[Document extract Boundary: Start]
At this point, there are several things you’re almost sure to encounter when diving into one of Ryan Murphy’s gilded television worlds. No matter where or when it’s set, the show will have impeccable, eye-popping costume and production design. No matter how it unfolds, it will do its damndest to shock and awe, probably by putting characters through an incredible amount of psychological and/or physical distress. No matter what it’s about, it will feature several deliciously dramatic turns from actors ready to chew up and spit out every ounce of scenery they get. His new Netflix drama “Ratched” ticks off every one of these boxes and then some with the kind of gory flair that Murphy’s leaned into for projects from “Nip/Tuck” to “American Horror Story.” It even stars his muse, Sarah Paulson, in a role that requires her to be flinty, cruel, compassionate and lovelorn all at once. But as an ostensible origin story for Nurse Ratched, the towering villain of Ken Kesey’s “One Flew Over the Cuckoo’s Nest,” “Ratched” is a confusing character study that never quite gets a grip on the character it’s studying.
[Document extract Boundary: End]
[Dataset Boundary: Start]
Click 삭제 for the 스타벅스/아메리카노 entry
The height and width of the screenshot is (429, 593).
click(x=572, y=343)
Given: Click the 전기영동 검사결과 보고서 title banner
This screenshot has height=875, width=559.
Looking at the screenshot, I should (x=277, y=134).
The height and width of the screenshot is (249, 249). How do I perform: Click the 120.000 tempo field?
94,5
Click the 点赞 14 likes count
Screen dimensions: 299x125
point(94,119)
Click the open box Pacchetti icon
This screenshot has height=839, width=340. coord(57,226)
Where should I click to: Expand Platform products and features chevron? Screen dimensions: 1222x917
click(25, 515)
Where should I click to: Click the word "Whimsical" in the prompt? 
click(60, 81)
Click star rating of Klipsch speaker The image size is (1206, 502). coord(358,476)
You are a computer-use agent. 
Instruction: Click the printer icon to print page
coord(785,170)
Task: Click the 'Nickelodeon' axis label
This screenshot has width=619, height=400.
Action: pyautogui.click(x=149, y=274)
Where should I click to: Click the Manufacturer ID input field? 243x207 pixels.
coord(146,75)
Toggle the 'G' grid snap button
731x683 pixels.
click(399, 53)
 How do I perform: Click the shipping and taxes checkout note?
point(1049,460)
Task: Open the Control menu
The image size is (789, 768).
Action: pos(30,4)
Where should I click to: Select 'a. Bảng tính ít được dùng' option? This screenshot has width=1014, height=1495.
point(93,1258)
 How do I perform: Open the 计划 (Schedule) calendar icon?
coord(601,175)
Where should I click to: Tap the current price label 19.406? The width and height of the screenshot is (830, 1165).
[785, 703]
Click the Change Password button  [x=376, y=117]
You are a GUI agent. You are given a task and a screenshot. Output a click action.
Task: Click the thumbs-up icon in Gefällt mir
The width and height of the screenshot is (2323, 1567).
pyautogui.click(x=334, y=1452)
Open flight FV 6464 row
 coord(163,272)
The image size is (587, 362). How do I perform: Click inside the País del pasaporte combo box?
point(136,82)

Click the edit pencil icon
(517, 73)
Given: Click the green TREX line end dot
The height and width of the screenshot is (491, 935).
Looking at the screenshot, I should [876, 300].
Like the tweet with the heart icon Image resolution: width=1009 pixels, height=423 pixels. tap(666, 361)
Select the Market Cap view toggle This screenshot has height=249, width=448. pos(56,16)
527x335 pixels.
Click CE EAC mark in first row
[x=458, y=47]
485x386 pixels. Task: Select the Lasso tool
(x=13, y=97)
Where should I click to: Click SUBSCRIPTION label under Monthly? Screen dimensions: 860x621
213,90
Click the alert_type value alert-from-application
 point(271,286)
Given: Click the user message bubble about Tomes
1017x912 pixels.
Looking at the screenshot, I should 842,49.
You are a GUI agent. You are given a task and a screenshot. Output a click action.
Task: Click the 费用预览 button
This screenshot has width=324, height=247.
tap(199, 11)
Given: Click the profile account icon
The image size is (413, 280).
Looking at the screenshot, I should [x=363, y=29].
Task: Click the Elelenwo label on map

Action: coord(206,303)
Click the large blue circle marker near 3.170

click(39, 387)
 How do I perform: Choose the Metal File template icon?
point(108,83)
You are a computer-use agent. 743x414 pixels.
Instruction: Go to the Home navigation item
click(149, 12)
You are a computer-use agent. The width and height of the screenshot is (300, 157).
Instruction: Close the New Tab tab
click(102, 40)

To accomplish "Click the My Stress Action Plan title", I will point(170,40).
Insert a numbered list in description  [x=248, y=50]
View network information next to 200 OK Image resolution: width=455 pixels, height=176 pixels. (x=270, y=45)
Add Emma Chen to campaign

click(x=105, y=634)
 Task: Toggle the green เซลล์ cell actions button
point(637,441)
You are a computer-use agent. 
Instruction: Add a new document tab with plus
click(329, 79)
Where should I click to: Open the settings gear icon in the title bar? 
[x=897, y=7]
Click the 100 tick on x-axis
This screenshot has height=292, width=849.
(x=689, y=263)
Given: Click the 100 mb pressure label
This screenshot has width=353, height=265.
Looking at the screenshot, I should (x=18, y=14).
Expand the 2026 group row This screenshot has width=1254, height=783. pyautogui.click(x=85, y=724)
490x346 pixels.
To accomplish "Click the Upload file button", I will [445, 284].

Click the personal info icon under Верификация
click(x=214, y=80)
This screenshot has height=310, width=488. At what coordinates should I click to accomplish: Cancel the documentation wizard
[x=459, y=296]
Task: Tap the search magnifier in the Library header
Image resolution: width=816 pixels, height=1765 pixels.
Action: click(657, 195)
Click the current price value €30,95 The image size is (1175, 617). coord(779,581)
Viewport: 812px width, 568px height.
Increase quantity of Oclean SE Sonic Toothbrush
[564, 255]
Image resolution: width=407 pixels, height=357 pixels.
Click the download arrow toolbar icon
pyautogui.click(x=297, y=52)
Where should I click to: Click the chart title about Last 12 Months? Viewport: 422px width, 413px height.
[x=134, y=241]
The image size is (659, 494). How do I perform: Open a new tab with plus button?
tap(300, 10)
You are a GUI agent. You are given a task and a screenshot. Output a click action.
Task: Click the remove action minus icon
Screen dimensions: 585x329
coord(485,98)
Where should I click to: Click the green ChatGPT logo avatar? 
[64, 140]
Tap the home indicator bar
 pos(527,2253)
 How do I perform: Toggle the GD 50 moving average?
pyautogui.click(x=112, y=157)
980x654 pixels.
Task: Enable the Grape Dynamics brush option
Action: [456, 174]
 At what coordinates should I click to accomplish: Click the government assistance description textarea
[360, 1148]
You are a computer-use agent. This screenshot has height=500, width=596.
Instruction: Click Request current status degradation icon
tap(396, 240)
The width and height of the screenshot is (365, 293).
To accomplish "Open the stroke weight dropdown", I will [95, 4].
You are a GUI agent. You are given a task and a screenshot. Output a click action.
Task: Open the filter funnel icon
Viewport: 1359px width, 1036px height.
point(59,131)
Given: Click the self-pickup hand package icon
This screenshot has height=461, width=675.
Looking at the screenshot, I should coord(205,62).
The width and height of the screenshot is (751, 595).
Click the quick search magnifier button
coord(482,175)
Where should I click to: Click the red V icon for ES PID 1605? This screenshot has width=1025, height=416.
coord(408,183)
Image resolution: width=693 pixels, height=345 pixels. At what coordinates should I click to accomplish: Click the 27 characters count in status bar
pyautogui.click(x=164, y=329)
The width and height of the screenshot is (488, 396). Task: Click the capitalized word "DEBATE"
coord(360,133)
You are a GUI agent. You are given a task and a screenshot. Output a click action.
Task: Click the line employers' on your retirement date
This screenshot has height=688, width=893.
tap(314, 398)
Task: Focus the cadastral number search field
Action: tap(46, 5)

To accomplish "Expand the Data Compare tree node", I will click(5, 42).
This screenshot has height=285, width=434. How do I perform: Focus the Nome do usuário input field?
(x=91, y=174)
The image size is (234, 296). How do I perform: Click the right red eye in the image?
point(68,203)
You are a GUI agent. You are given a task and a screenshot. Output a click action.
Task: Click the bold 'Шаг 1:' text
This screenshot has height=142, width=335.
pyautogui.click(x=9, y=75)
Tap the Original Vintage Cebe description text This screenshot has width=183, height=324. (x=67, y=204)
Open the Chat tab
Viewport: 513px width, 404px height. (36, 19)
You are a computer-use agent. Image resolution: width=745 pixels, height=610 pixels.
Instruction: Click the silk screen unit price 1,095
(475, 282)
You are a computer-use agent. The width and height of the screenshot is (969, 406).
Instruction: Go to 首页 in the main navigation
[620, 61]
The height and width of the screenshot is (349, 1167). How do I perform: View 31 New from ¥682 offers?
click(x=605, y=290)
[Dataset Boundary: End]
- [Task directions]: Write out the review of "Ratched" from the top of the page in full, word for word.

- [Task output]:
At this point, there are several things you’re almost sure to encounter when diving into one of Ryan Murphy’s gilded television worlds. No matter where or when it’s set, the show will have impeccable, eye-popping costume and production design. No matter how it unfolds, it will do its damndest to shock and awe, probably by putting characters through an incredible amount of psychological and/or physical distress. No matter what it’s about, it will feature several deliciously dramatic turns from actors ready to chew up and spit out every ounce of scenery they get. His new Netflix drama “Ratched” ticks off every one of these boxes and then some with the kind of gory flair that Murphy’s leaned into for projects from “Nip/Tuck” to “American Horror Story.” It even stars his muse, Sarah Paulson, in a role that requires her to be flinty, cruel, compassionate and lovelorn all at once. But as an ostensible origin story for Nurse Ratched, the towering villain of Ken Kesey’s “One Flew Over the Cuckoo’s Nest,” “Ratched” is a confusing character study that never quite gets a grip on the character it’s studying.